Lines of data:
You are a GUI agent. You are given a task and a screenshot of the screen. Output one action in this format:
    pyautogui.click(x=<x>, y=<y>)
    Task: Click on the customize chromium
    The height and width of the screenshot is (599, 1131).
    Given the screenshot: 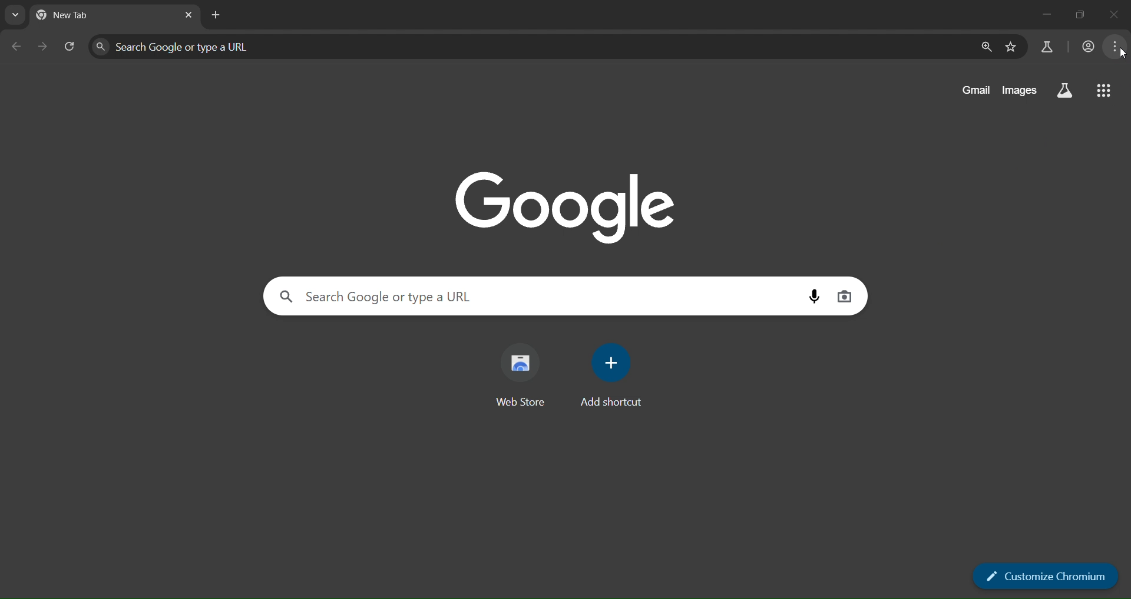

▶ Job:
Quote the rows above word for word, but leave out the picture.

▶ Task output:
You are a GUI agent. You are given a task and a screenshot of the screen. Output one action in this format:
    pyautogui.click(x=<x>, y=<y>)
    Task: Click on the customize chromium
    The height and width of the screenshot is (599, 1131).
    Given the screenshot: 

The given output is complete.